Human Structure Virtual Histology
    Nerve Tissue

    Nerve tissue is a complex organization of neurons, glial cells, vasculature, and connective tissue coverings. Neurons are specialized to conduct impulses in response to stimuli or environmental signals. To carry out this function, neurons have distinctive morphologies (as seen in the striking images below), possessing long cytoplasmic extensions (axons and dendrites), which allow them to form hundreds of connections with other neurons and cell types. Neurons are supported by glial cells, which are involved in nutrition, protection, and the formation of insulating sheaths.

    Nerve tissue forms a complex, interconnected communication system throughout the body and is generally organized into two major divisions: the central nervous system (CNS, includes the brain and spinal cord) and peripheral nervous system (PNS, includes cranial, spinal, and peripheral nerves and ganglia located outside of the CNS). The PNS and CNS work together to receive, interpret, and integrate information in order to regulate a diverse range of essential physiological (e.g. respiration and blood pressure) and behavioral (e.g. defense and feeding) processes.

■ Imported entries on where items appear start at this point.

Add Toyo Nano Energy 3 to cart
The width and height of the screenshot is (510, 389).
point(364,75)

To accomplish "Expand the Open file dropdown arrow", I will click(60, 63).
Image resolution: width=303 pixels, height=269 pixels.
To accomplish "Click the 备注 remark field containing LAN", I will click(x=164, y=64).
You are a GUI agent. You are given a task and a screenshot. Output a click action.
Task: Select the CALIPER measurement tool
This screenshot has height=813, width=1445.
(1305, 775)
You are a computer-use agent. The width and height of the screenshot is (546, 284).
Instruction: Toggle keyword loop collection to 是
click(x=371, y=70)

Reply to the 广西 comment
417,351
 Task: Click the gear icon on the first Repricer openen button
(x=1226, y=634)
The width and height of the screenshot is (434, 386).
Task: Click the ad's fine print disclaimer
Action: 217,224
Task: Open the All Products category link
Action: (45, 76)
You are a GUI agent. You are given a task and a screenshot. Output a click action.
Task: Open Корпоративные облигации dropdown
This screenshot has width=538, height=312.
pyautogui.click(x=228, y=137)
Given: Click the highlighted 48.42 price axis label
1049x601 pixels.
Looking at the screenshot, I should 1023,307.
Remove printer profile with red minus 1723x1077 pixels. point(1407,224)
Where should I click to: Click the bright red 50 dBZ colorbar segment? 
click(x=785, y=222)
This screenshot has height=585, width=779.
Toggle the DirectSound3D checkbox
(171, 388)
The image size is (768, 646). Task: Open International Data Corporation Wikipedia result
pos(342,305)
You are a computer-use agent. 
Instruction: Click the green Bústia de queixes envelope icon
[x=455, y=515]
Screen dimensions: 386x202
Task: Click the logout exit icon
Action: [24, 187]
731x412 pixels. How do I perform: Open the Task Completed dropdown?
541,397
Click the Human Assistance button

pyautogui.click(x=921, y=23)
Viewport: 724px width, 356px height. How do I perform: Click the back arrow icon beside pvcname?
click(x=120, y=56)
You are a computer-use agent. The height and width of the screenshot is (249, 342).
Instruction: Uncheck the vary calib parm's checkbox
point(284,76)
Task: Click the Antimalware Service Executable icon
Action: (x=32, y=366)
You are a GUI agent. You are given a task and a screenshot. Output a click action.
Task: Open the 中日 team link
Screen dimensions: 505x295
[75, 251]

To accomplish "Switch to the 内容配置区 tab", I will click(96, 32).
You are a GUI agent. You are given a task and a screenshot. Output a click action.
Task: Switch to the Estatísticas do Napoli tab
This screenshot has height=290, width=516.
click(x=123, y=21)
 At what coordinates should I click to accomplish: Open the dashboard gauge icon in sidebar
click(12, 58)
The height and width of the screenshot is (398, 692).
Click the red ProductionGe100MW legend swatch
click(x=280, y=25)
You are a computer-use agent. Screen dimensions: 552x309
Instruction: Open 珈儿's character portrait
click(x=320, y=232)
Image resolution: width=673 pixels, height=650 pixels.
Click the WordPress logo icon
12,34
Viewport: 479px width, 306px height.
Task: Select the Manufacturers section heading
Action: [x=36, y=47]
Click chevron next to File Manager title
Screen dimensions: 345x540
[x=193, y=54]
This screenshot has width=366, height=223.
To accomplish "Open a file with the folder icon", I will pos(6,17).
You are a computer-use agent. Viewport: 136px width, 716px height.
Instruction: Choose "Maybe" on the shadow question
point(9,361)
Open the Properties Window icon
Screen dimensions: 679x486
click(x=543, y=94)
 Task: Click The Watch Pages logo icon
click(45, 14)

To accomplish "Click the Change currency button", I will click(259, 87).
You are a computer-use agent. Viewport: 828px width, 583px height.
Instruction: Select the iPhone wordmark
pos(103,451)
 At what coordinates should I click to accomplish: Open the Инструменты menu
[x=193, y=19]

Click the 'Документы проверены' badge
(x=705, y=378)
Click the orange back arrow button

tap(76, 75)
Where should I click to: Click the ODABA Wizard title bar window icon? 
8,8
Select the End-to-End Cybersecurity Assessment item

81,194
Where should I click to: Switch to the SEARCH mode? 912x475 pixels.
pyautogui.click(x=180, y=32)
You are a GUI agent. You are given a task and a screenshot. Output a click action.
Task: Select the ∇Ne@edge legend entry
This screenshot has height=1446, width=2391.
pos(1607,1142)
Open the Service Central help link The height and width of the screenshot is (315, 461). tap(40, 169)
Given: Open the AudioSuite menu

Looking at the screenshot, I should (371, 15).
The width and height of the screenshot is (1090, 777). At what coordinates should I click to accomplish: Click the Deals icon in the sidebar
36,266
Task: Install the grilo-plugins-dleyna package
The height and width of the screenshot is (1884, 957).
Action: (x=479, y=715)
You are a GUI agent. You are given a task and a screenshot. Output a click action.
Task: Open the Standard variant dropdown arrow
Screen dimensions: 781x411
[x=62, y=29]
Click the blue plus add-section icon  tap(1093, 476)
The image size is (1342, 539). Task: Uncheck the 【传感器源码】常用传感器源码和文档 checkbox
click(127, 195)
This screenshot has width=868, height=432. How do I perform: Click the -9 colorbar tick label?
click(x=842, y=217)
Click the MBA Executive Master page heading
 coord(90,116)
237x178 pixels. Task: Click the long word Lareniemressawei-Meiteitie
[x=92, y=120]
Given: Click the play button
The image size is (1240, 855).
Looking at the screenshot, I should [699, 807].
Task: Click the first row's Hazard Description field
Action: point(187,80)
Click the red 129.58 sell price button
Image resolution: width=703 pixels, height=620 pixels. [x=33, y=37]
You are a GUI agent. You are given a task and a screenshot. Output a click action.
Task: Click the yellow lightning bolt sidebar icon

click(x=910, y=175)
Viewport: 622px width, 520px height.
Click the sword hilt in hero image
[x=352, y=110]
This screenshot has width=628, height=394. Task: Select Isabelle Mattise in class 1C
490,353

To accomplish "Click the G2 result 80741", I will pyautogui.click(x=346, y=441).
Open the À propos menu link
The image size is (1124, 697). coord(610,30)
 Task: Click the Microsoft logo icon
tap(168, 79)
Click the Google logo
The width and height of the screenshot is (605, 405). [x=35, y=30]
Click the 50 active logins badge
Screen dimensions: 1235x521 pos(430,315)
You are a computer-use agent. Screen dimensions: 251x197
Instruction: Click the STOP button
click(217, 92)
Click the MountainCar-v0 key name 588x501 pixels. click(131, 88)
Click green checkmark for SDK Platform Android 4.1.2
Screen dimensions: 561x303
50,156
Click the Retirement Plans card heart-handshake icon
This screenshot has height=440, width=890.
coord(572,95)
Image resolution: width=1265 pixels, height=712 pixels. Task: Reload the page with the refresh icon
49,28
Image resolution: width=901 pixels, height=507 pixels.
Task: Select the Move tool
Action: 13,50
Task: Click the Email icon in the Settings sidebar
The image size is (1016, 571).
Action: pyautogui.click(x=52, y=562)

    The purpose of this unit is to familiarize you with the histological features and functions of nerve tissue. It is not necessary for you to identify distinct functional regions within the central nervous system. The structures of the CNS will be covered in detail in the Neuroscience and Behavior course next semester.

    The learning objectives for this unit are:

    • Identify neurons and distinguish them from glial cells (astrocytes, oligodendrocytes, and ependymal cells) in sections of spinal cord and brain using light microscopy.
    • Recognize neuronal cell bodies and satellite cells in sections of ganglia, and explain their functions.
    • Identify Schwann cells, nodes of Ranvier, fibroblasts, and connective tissue layers in sections of peripheral nerves.